::: Exercise inputs

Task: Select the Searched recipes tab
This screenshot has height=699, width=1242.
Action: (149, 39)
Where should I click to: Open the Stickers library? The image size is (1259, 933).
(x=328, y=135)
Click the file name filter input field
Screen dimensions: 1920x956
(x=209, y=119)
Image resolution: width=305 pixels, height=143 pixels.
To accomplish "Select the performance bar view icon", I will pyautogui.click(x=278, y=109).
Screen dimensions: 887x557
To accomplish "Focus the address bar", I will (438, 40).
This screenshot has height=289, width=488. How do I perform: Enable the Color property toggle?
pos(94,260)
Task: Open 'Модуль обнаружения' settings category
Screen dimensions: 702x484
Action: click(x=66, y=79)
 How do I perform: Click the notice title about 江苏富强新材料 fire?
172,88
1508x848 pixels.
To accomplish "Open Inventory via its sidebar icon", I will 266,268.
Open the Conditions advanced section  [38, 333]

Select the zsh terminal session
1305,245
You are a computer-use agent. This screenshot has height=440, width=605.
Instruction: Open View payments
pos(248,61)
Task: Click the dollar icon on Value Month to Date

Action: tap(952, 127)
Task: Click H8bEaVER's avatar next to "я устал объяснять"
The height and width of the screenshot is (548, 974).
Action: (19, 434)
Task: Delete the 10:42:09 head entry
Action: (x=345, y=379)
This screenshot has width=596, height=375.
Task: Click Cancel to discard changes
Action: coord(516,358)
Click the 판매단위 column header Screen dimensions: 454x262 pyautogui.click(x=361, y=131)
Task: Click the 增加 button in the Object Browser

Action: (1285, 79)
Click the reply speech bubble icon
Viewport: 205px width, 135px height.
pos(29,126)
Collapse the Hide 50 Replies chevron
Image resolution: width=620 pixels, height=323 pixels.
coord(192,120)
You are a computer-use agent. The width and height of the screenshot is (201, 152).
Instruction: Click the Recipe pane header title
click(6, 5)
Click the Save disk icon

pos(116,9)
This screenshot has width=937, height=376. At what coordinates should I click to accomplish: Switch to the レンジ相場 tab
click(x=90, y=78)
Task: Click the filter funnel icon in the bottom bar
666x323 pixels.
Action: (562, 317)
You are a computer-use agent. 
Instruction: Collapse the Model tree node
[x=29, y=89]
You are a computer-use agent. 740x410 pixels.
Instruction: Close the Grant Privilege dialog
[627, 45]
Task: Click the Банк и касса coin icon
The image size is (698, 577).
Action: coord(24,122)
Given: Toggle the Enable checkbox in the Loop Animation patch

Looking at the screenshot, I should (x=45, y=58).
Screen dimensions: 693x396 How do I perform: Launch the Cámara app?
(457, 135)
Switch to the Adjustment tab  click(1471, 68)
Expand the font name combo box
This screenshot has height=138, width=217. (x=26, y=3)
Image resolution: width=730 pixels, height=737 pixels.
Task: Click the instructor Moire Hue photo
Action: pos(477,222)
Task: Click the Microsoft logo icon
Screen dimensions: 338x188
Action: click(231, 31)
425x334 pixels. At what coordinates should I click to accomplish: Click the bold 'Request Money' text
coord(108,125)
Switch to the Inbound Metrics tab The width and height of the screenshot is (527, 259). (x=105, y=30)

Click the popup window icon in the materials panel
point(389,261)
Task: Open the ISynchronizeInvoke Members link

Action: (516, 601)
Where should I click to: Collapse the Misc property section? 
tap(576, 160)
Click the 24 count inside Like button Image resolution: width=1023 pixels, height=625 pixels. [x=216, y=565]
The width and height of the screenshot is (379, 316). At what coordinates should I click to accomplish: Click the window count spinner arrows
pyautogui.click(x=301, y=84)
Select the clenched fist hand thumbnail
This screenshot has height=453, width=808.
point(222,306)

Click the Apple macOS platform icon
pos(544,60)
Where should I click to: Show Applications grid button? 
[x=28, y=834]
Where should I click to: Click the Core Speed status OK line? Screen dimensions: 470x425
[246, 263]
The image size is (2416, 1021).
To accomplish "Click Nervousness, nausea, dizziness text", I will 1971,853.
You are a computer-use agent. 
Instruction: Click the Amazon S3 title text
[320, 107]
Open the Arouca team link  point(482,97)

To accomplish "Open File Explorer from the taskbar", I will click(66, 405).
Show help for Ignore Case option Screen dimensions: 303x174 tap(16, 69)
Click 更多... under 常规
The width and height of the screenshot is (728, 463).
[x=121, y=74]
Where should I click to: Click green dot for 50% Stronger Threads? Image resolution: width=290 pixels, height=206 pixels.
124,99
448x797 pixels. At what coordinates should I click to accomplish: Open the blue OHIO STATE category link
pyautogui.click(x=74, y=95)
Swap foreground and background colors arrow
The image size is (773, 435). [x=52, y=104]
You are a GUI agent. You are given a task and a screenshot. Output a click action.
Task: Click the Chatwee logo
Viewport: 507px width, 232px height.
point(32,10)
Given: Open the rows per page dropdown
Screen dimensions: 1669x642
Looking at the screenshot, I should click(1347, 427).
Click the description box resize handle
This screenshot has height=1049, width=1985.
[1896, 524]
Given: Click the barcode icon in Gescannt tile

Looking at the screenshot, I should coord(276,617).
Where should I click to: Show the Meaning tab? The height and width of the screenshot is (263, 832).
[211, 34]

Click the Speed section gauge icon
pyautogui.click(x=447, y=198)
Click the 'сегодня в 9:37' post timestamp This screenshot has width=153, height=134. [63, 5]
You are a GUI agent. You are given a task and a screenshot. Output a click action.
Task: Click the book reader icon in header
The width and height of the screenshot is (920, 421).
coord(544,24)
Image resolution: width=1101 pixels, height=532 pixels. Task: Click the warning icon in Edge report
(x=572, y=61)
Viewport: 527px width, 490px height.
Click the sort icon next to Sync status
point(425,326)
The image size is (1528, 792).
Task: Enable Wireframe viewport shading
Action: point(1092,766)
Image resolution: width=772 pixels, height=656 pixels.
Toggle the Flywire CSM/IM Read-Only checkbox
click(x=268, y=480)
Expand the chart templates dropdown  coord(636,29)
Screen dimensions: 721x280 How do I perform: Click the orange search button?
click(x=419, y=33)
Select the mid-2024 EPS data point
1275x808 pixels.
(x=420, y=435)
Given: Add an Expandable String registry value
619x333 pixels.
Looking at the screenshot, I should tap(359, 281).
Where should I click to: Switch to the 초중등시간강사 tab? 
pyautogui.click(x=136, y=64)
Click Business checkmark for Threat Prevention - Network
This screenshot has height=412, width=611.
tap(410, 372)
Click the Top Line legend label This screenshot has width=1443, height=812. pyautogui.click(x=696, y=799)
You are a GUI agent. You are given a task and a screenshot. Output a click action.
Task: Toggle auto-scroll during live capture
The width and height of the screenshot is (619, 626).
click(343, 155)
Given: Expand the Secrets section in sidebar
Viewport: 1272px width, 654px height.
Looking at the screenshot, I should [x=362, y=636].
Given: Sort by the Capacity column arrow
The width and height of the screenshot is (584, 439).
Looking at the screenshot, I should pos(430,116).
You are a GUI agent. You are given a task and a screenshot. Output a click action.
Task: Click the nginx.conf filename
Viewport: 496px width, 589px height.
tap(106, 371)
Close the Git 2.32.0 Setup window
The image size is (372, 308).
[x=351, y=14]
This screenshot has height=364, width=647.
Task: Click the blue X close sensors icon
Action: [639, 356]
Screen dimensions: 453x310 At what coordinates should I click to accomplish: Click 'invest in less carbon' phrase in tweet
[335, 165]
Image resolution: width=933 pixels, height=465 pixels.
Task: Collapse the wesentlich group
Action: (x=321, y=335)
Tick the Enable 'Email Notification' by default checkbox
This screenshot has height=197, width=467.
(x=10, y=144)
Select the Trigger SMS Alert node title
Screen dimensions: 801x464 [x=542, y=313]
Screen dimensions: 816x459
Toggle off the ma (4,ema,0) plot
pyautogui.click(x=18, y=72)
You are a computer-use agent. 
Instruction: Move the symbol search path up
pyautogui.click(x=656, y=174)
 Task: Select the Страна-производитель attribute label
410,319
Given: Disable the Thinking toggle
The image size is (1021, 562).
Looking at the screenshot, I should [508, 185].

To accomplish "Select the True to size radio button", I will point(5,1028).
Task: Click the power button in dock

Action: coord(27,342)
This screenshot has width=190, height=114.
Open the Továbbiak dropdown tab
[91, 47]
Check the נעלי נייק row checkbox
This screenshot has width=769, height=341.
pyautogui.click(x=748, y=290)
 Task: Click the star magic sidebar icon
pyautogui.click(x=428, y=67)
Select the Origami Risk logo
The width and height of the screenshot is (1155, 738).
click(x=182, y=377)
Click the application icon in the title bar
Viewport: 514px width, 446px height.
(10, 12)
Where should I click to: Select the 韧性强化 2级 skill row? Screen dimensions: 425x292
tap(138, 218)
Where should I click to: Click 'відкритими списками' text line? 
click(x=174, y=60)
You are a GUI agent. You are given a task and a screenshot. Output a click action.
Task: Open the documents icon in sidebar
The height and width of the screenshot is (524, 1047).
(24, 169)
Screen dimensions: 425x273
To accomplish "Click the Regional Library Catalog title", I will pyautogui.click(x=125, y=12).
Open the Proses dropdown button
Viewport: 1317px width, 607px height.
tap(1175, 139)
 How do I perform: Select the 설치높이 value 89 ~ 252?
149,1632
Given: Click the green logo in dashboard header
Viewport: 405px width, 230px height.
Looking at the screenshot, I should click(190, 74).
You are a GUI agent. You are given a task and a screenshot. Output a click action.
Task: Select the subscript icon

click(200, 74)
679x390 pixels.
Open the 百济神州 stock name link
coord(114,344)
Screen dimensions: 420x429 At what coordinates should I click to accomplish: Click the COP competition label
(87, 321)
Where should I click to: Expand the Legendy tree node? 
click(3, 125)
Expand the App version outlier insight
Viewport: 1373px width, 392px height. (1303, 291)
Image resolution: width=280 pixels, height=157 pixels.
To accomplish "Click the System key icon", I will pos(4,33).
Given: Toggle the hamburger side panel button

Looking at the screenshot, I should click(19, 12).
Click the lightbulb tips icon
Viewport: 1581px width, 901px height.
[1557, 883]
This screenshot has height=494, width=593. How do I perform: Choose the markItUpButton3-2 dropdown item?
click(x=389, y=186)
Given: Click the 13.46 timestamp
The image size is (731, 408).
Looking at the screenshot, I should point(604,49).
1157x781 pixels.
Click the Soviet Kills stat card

::::::

**Exercise**. Copy the entries above exactly as they appear, from the line containing "Given: Toggle the Enable" down to the line containing "Action: (516, 601)", with both of those lines included.

**The result**.
Given: Toggle the Enable checkbox in the Loop Animation patch

Looking at the screenshot, I should (x=45, y=58).
Screen dimensions: 693x396 How do I perform: Launch the Cámara app?
(457, 135)
Switch to the Adjustment tab  click(1471, 68)
Expand the font name combo box
This screenshot has height=138, width=217. (x=26, y=3)
Image resolution: width=730 pixels, height=737 pixels.
Task: Click the instructor Moire Hue photo
Action: pos(477,222)
Task: Click the Microsoft logo icon
Screen dimensions: 338x188
Action: click(231, 31)
425x334 pixels. At what coordinates should I click to accomplish: Click the bold 'Request Money' text
coord(108,125)
Switch to the Inbound Metrics tab The width and height of the screenshot is (527, 259). (x=105, y=30)

Click the popup window icon in the materials panel
point(389,261)
Task: Open the ISynchronizeInvoke Members link

Action: (516, 601)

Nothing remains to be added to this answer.